Saturday, May 7, 2011

Adventures in Soymilk making.

Not remembering that your blender has a lid will lead to this vomit-like spectacle. 
Making Soymilk is SOOO cheap (this batch of organic soymilk cost .68 cents) and easy, albeit a pain in the neck.  A Chinese customer at the grocery store that I work at laughed when I told her that I try to make my own soymilk, since machines are made to do that.  Guess I'm a little oblivious - I've only known about rice cookers for a few years.

Ok, soymilk:  it's easy.  After soaking a cup or so of soybeans overnight, rinse them in a sieve or colander and place them blender, adding fresh water until it's about two inches above the soy beans.  Grind to a chunky pulp; this will help break down the bean so that the enzymes are more easily utilized in the cooking process. 

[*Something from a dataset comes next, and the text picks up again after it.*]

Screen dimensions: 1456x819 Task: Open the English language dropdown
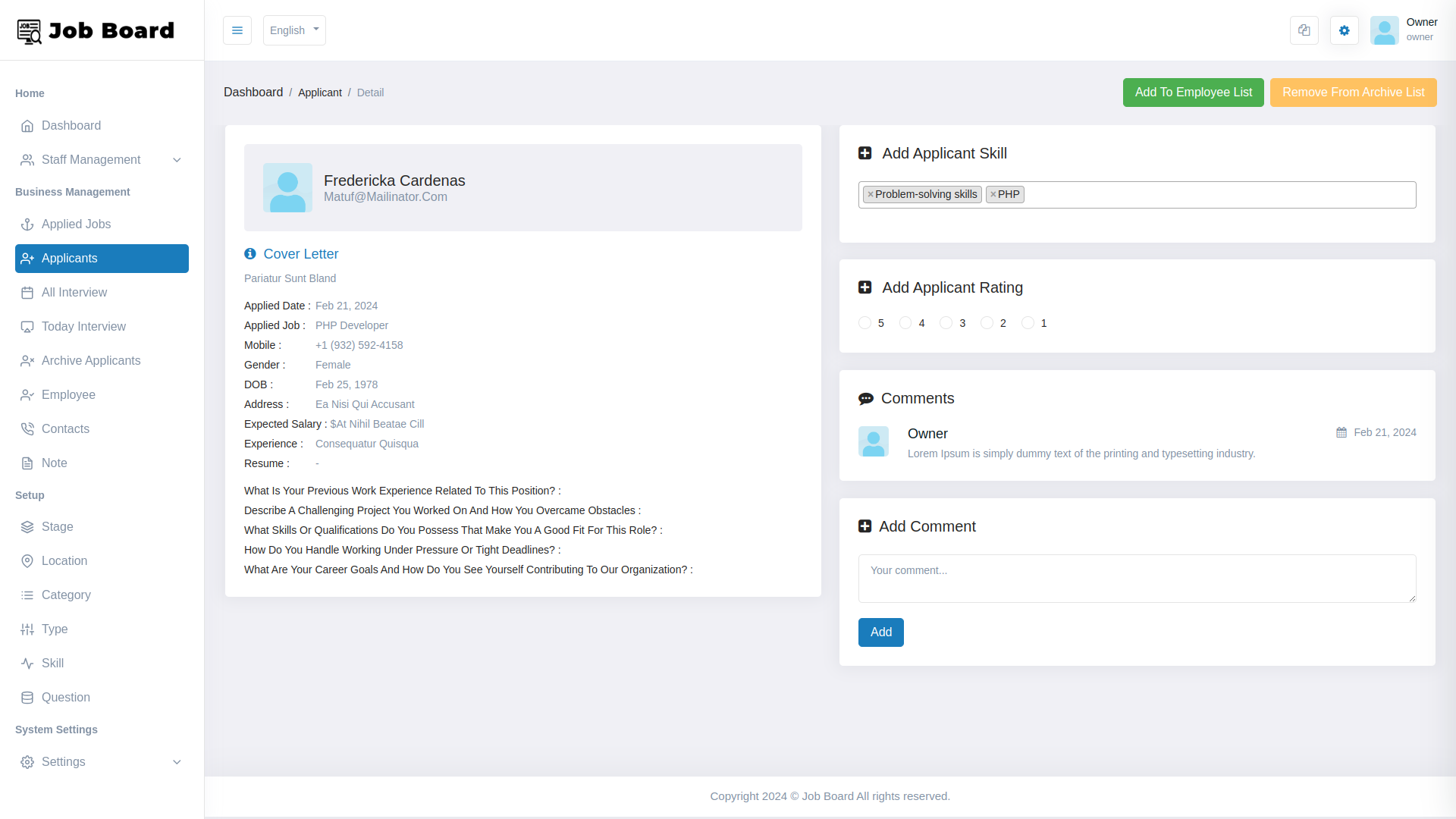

Now bring your soy slush to a boil.  After it reaches a boil, leave it to simmer for about a half hour.  Skim the fluff that rises constantly. 

What the...
After simmering your soybeans for 30-40 minutes, strain it, ideally in a cheesecloth-lined strainer.  I always use a sieve, and bits of bean usually remain in my final mixture.  One of these days I'll remember cheesecloth.  Please don't think you're doing yourself any favors by undercooking the soybeans; like many beans, raw soy is pretty much toxic!  The bean needs to defend themselves from being eaten somehow, right? 
Okara makes great soymeat.
After straining, you'll have this mush: it's Okara.  Mix it with oat flour and marinara, coat it in Italian seasonings and whole wheat flour, and bake it on an oiled cookie sheet for an *AWESOME* soy chicken.  I found the recipe on a blog of okara recipes, and it's called "Maria's Un-Chicken."  I don't know who Maria is, but many thanks to her.

Soymilk made this way is somewhat beany-tasting.  But it works.  I drink it because it's healthier than boxed soymilk.  You can add a little salt or agave if you like, but I have many times ruined soymilk trying to make it taste like the stuff from the store, which is actually just watered down and thickened with fillers. 

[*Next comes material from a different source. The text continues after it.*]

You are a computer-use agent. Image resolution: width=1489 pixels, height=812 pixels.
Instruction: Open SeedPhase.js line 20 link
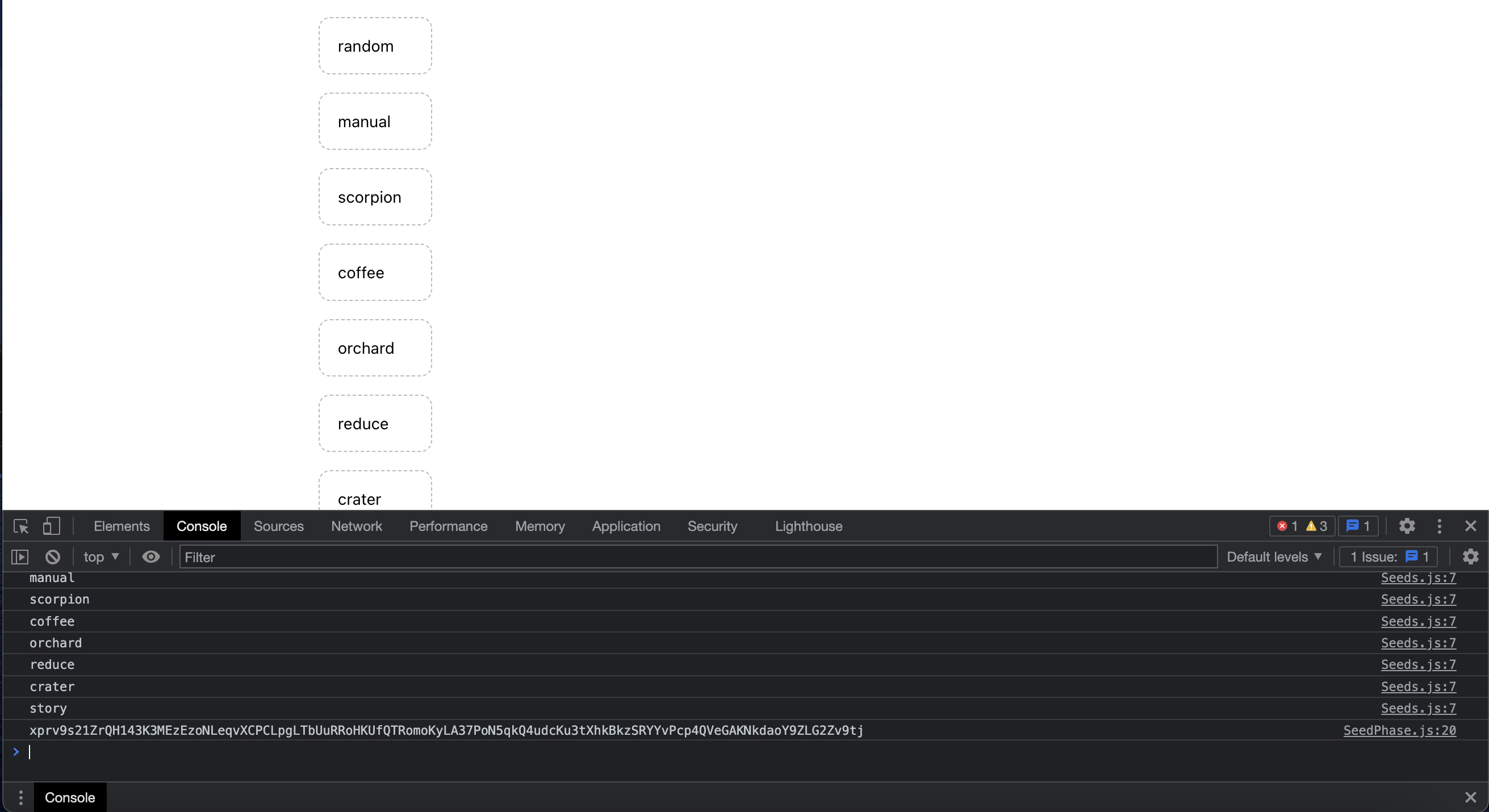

FOR TOFU: the next step would be coagulation.  I've tried vinegar, I've tried limes... what did I get?  Lime-flavored curdles/ vinegar-flavored curdles (the vinegar curdles were admittedly better.)  It looked just like baby spit-up.  From experience, I'd suggest taking this soymilk and adding a REAL coagulator made specifically for tofu.  Just mix the soymilk/coagulator and pour it over a cheesecloth-lined strainer.  It will harden in the strainer, and the liquid will spill out as it hardens.  After it hardens, you should "press" it with something.  More on this later.

Good luck!

1 comment:

  1. I didn't know you had a blog!
    Love it!!
    I've still never tried making soymilk, I will now soon!!